Under budget and three years ahead of schedule… there are few programmes or projects either in the public or private sector that can boast such a record.

The California Solar Initiative was introduced in 2007 with a budget of $2.167 billion to install 1,940MW of new solar generation capacity. At that time, a watt of PV power would cost $3.50, with an average installed cost of anywhere between $8-$10.

Fast forward six years, and who would have foreseen the dramatic decline in prices to 60c per watt thanks to the mixed blessings bestowed upon the industry by China's high volume manufacturers? The average installed cost has not dropped quite so dramatically - soft costs keep those around $6.4/W for systems less than 10kW.

Alan Lee, founder of EcoSolargy, a southern California solar manufacturer that has moved into project development since 2011, said lower prices obviously mean that the programme gets way more value for money.

"CSI was a great programme and really kick started the market in California," he said. "But programme developers must have had a fortune-telling ability. Years ago, it was designed as a step-down programme, which started out with rebates in the $2.50-$3.50 range that fell to 20c - how did they know the price of solar was going to drop?"

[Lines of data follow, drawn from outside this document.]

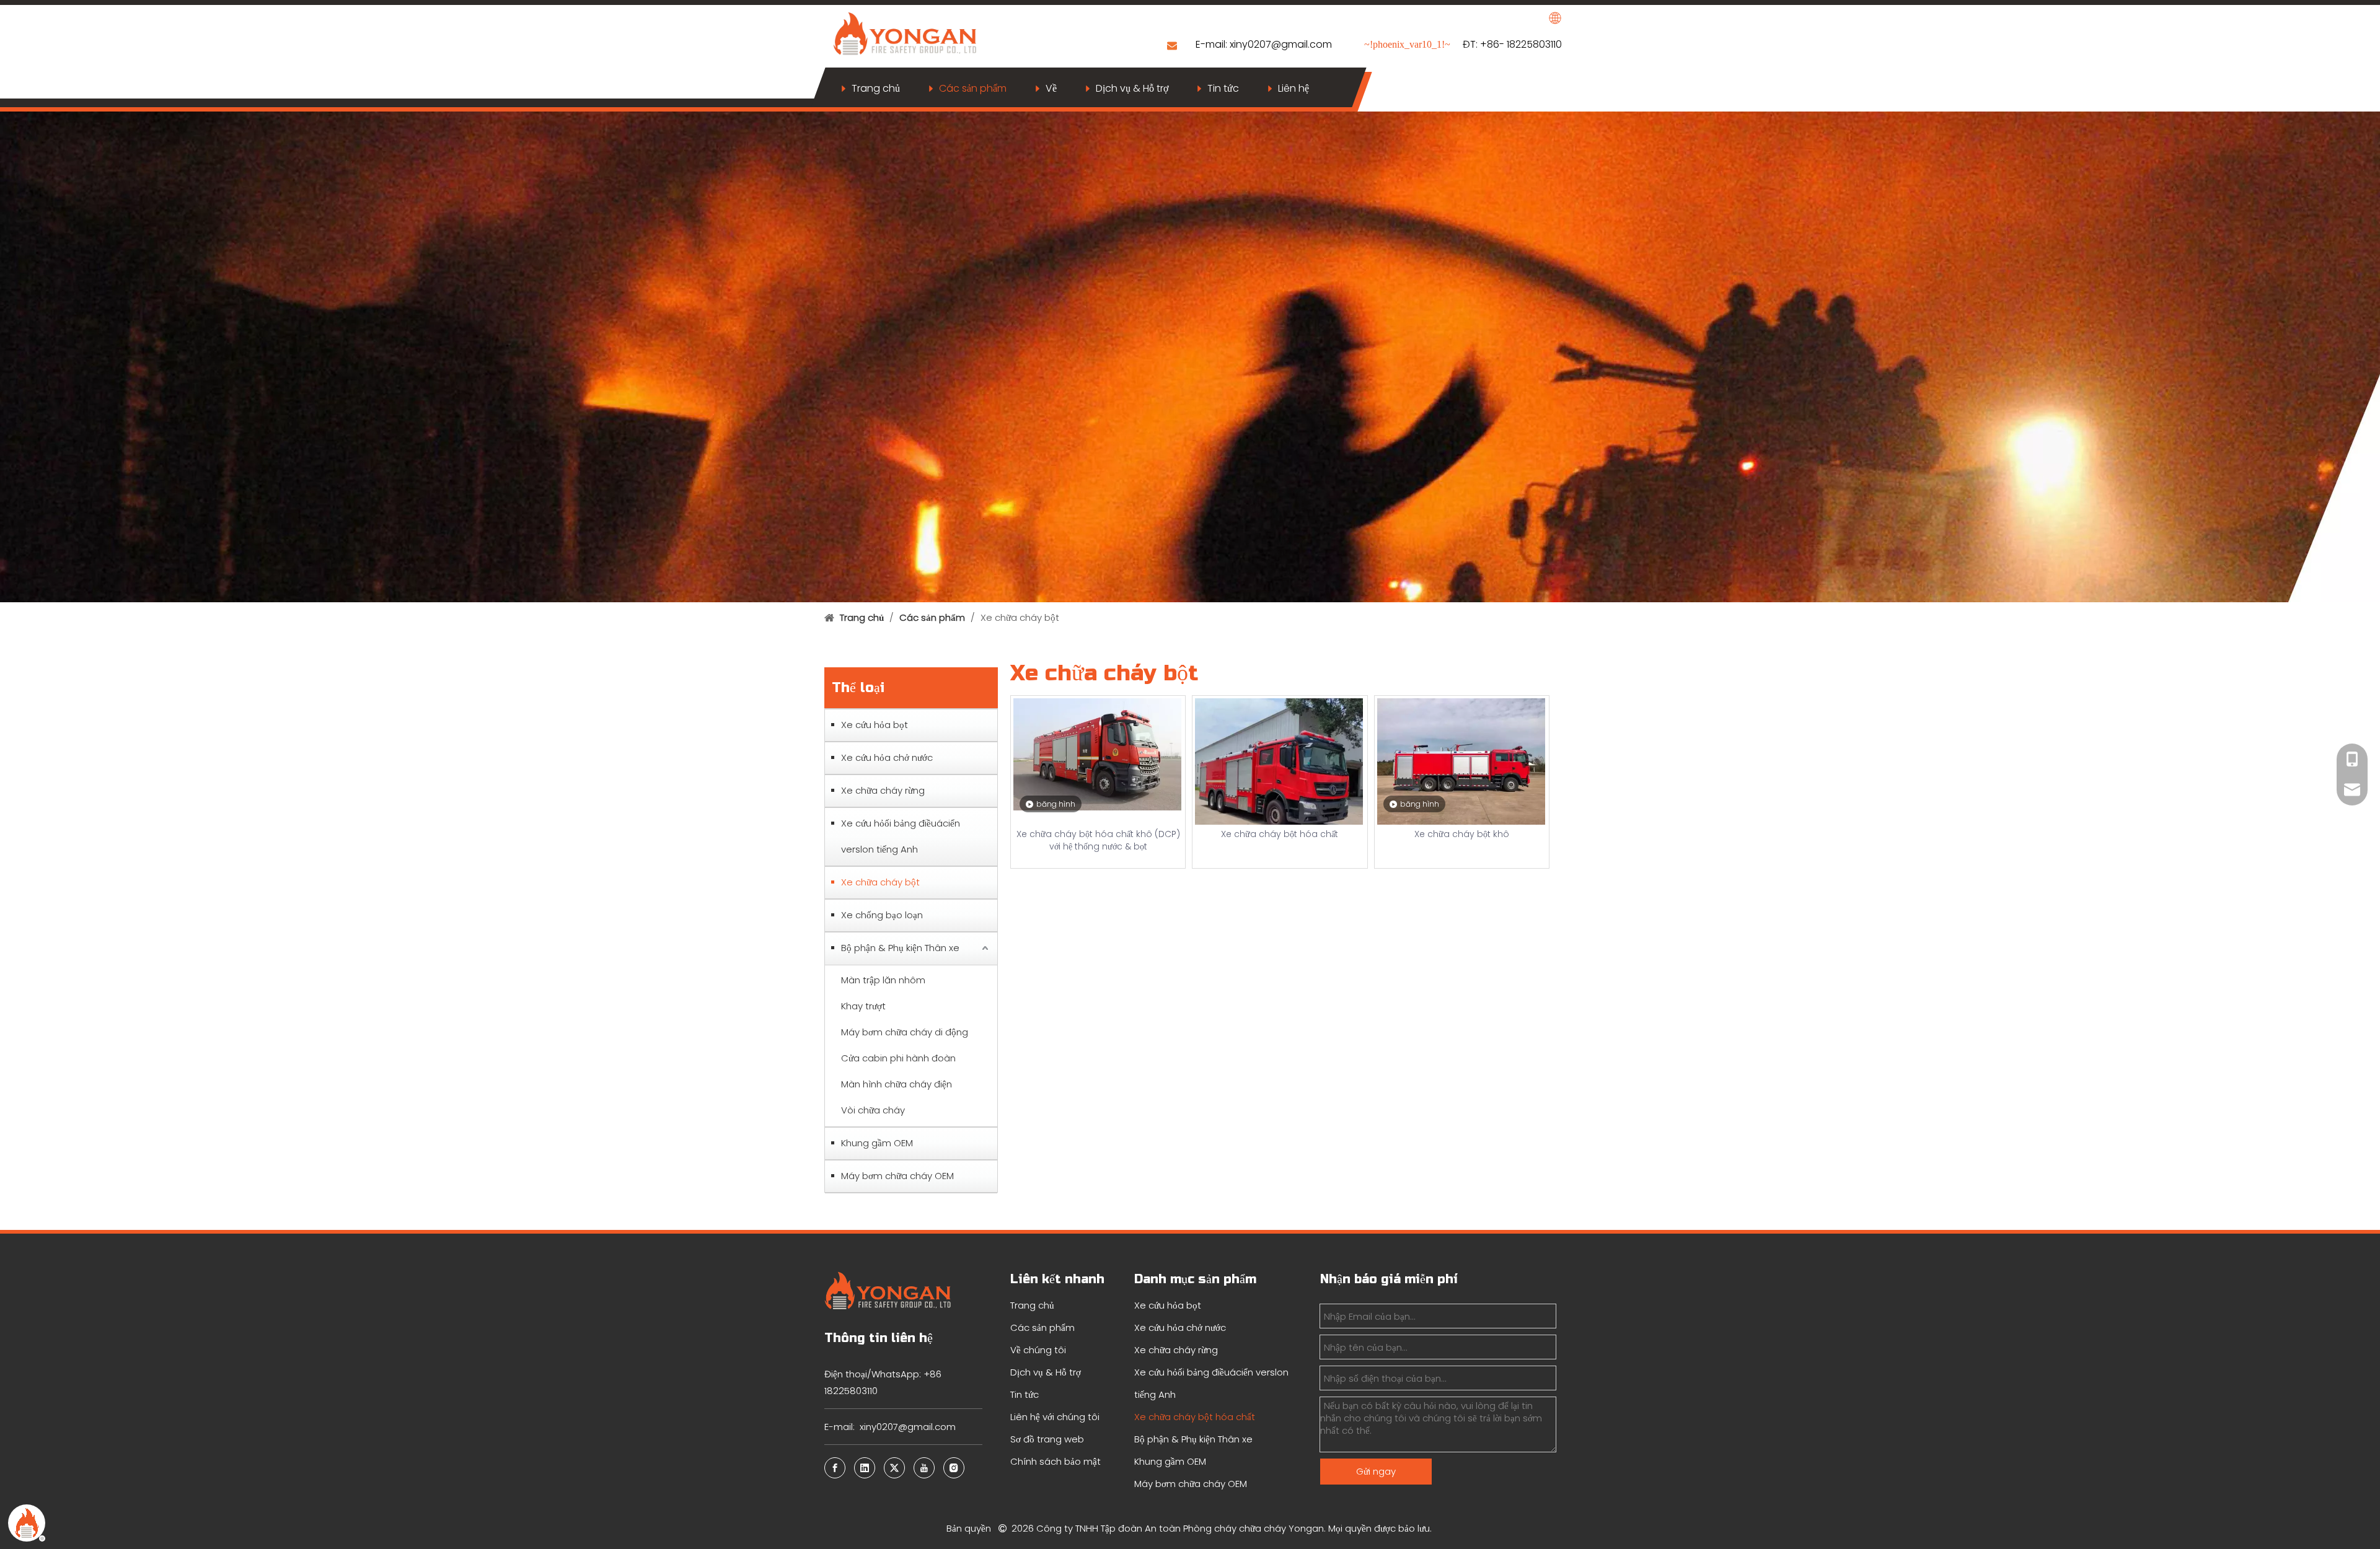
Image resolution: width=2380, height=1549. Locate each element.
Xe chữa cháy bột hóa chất (1279, 834)
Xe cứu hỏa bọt (874, 724)
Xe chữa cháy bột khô (1461, 834)
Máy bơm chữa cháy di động (904, 1031)
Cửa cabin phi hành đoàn (898, 1057)
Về (1051, 88)
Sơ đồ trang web (1047, 1439)
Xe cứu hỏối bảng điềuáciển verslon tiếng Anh (900, 836)
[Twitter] (894, 1467)
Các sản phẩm (973, 88)
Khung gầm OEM (877, 1142)
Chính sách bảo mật (1055, 1461)
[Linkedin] (864, 1467)
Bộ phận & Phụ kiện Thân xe (900, 947)
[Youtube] (924, 1467)
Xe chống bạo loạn (882, 914)
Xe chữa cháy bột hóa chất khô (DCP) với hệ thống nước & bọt (1098, 840)
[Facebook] (834, 1467)
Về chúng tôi (1038, 1349)
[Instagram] (953, 1467)
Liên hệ (1293, 88)
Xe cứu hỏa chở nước (887, 757)
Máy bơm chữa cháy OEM (897, 1175)
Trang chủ (876, 88)
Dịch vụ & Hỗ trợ (1132, 88)
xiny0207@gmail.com (1282, 44)
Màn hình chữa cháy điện (896, 1083)
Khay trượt (863, 1005)
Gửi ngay (1376, 1471)
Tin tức (1223, 88)
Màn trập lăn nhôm (883, 979)
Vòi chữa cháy (873, 1110)
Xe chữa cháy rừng (883, 790)
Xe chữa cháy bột (880, 882)
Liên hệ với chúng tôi (1055, 1416)
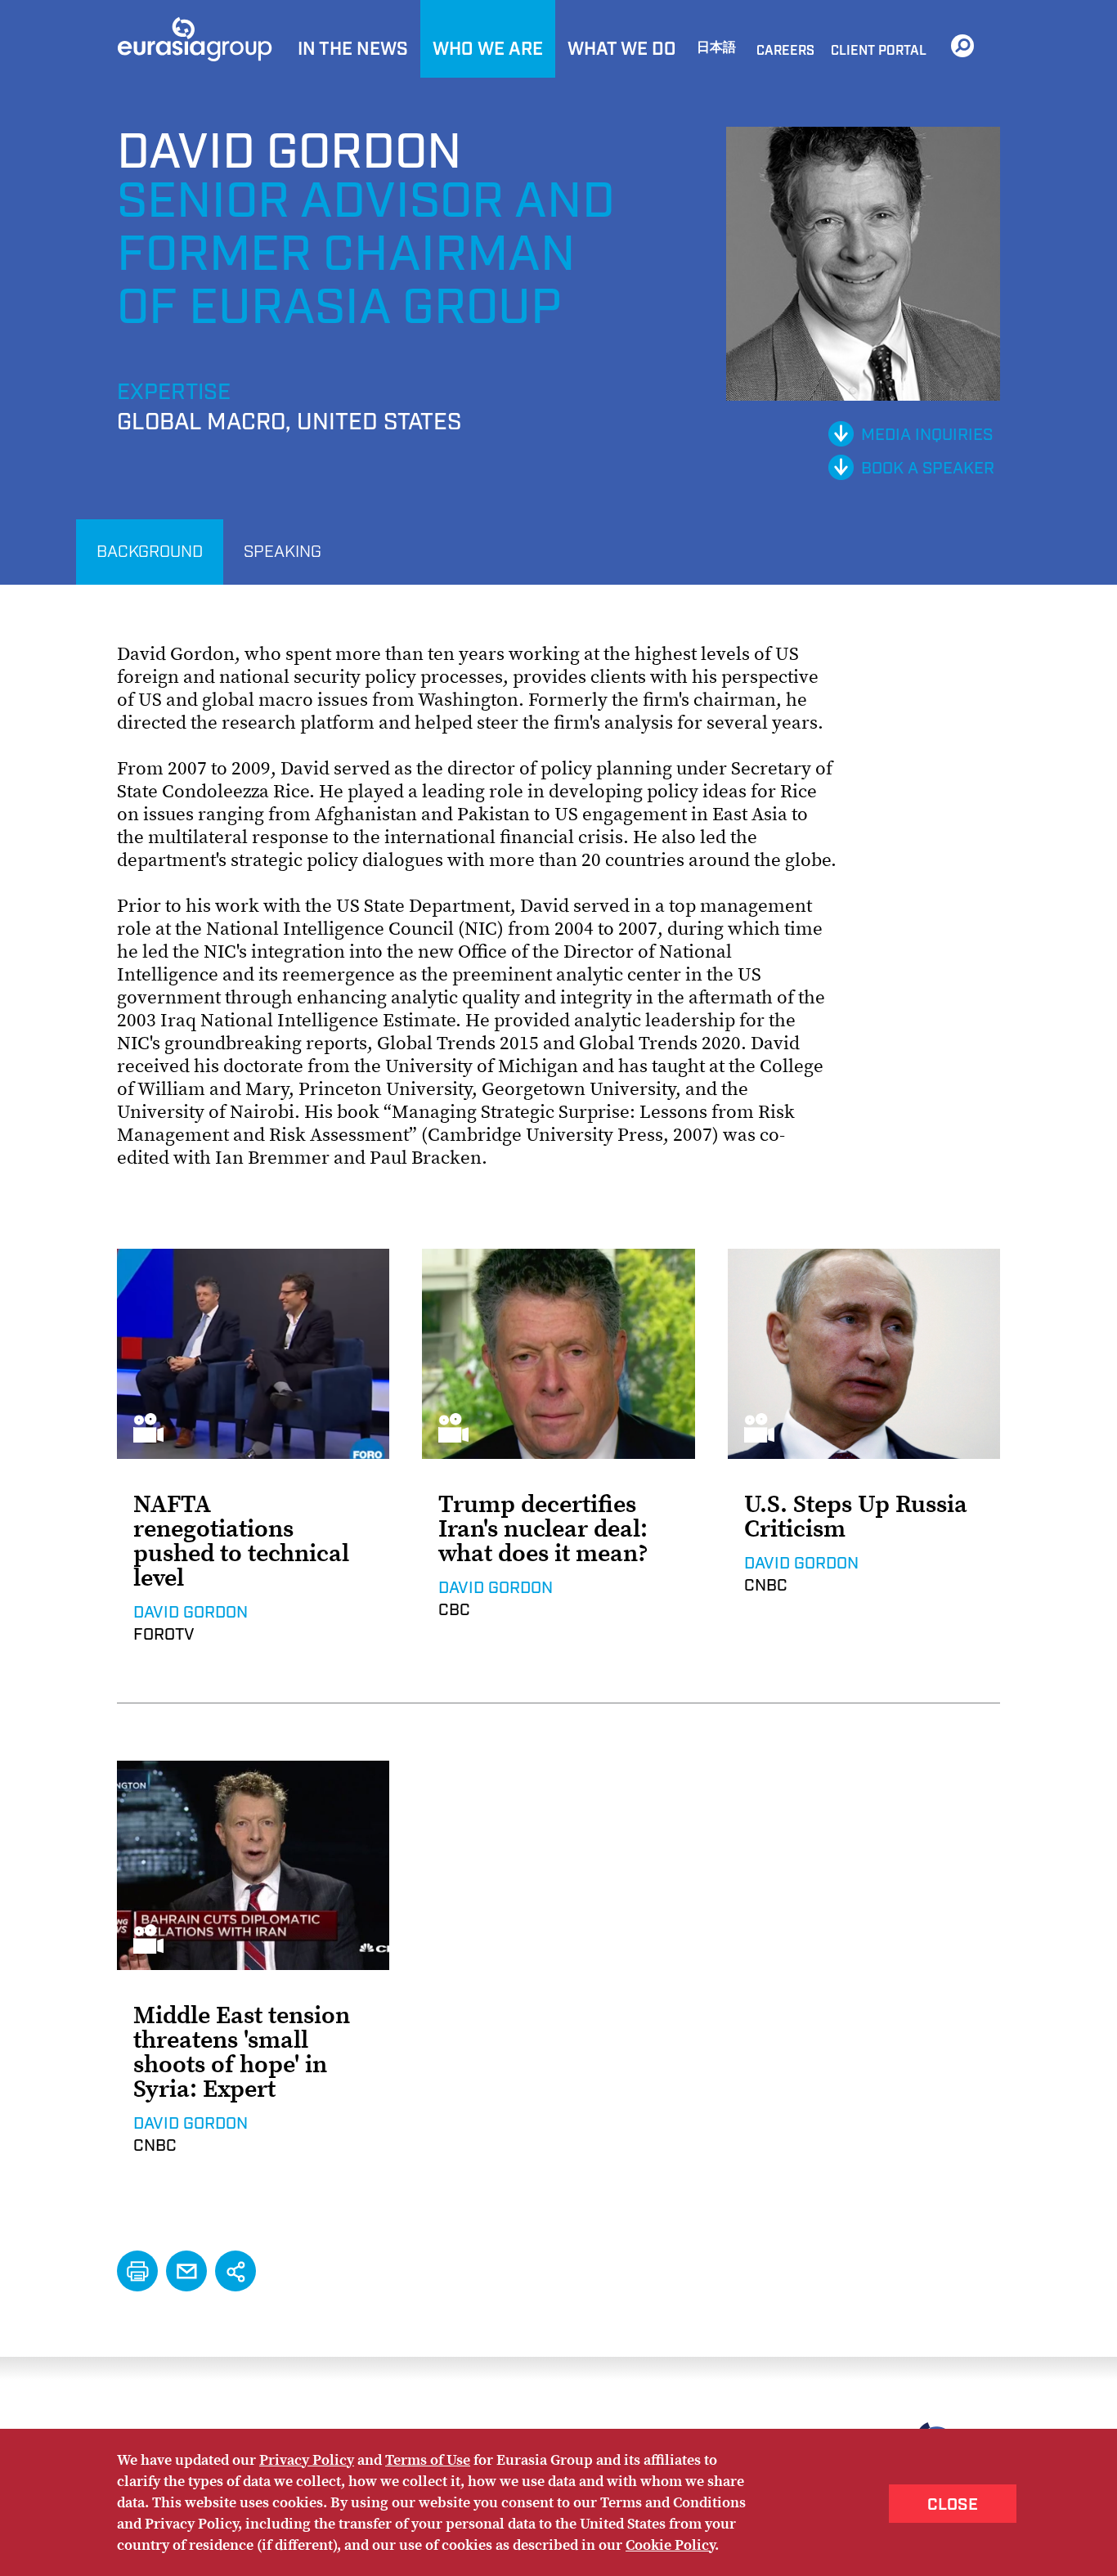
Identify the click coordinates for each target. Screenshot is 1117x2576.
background (149, 552)
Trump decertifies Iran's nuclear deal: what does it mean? (543, 1528)
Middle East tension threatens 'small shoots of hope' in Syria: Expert (241, 2052)
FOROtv (164, 1634)
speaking (282, 552)
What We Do (621, 49)
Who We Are (488, 49)
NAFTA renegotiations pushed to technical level (241, 1541)
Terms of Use (427, 2459)
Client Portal (878, 51)
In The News (353, 49)
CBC (454, 1610)
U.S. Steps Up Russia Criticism (855, 1516)
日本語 (716, 47)
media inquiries (927, 435)
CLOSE (952, 2504)
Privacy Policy (306, 2459)
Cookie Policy (670, 2544)
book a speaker (927, 468)
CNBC (765, 1585)
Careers (785, 51)
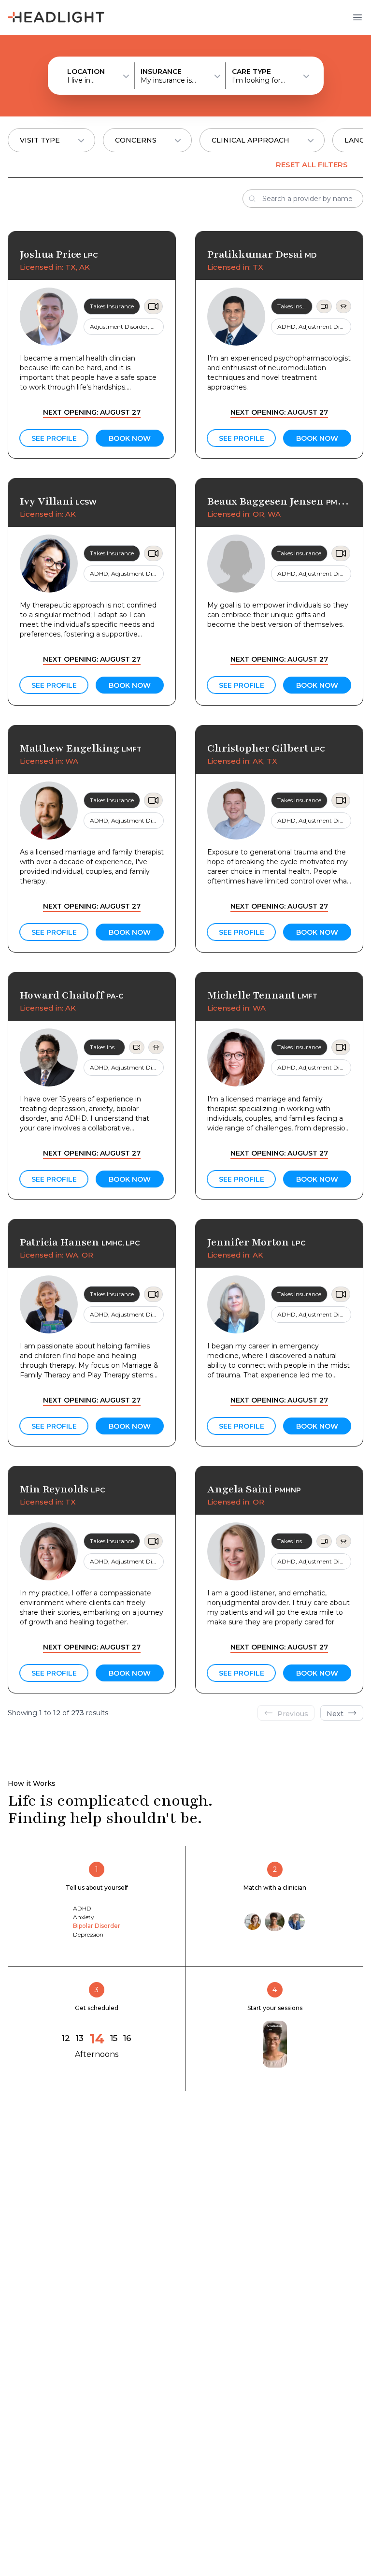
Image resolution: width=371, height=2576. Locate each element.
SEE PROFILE (54, 438)
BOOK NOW (130, 438)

In 2007, an average residential system of around 3kW could have cost in the region of $30,000 and would earn a rebate of $7,500, he said. But the equivalent system would now cost around $10,000 and earn a $600 rebate.

"The price tag has reduced way faster than the system had in mind," he said. "When costs drop people start buying – the decline in price has really sped up the pace of people going solar."

Latest statistics show current CSI installations at 1,530MW. Clearly, California's solar industry does not want to lose its momentum – so what's next?

Legislation for community solar is likely to pick up this year with economic benefits that extend well beyond the balance sheets for developers.

A new report released by the Vote Solar initiative last week claimed that the advantage of California's "shared renewables" bills, SB43 and AB1014 would create demand for a further 1,500MW, add 12,700 jobs (to the already existing 43,000 jobs), raise $130 million in tax revenue and generate $4.3 billion in economic activity.

Susannah Churchill, California policy advocate for Vote Solar, said: “By connecting more Californians with the clean energy they want, shared renewable energy programmes can unleash significant new private investment in the state’s growing solar economy. Add the proven environmental, public health, and energy bill saving benefits of more local clean energy, and it’s clear that this is an idea whose time has come."

Assembly member Das Williams (D-Santa Barbara) said: “Solar energy is no longer the wave of the future – it is the reality now. We have an opportunity with these bills to dramatically expand our use of renewable energies, create thousands of new jobs and generate tax revenues, all in the greenest way possible.”

California this year posted a milestone 1GW in customer-generated PV capacity. But approximately 75% of Californians are unable to install renewable energy on their own properties. SB43/AB1014 would offer residential renters, commercial customers and those perhaps with other barriers such as shaded roofs to purchase solar energy from an off-site system.

Senator Lois Wolk (D-Davis) who introduced SB43 said: “Three out of four Californians are currently unable to take advantage of renewable energy through the state’s renewable power programmes. They pay into programmes to support renewable energy, yet can’t install their own power generation system for a variety of reasons. SB 43 rectifies this inequity."

Lee said that California's industry will probably survive the wind down of the CSI, but the 30% investment tax credit would keep the industry going until 2016.

"The momentum behind the solar industry is strong enough that it will carry on the momentum even without the CSI. That said, any other incentives from Sacramento are only going to be a big plus, a big push forward. It doesn't matter if today we're talking about a higher RPS, feed-in tariff or an extension to the CSI; any of that is going to greatly help with the California effort in going solar.

"Do we need it? Not necessarily. But will we like it? Of course we will!"

By 2016, it's still not clear whether the industry will be mature enough to stand on its own two feet without subsidies.

"Ultimately a big driving factor of solar is still government incentives," Lee said. "The 30% ITC is still a huge driving force in the industry. I can't say that California has reached maturation because without the 30% ITC, the growth of solar would hit a big road-block. But thankfully we'll have it for a few more years even without state programmes. We're still OK."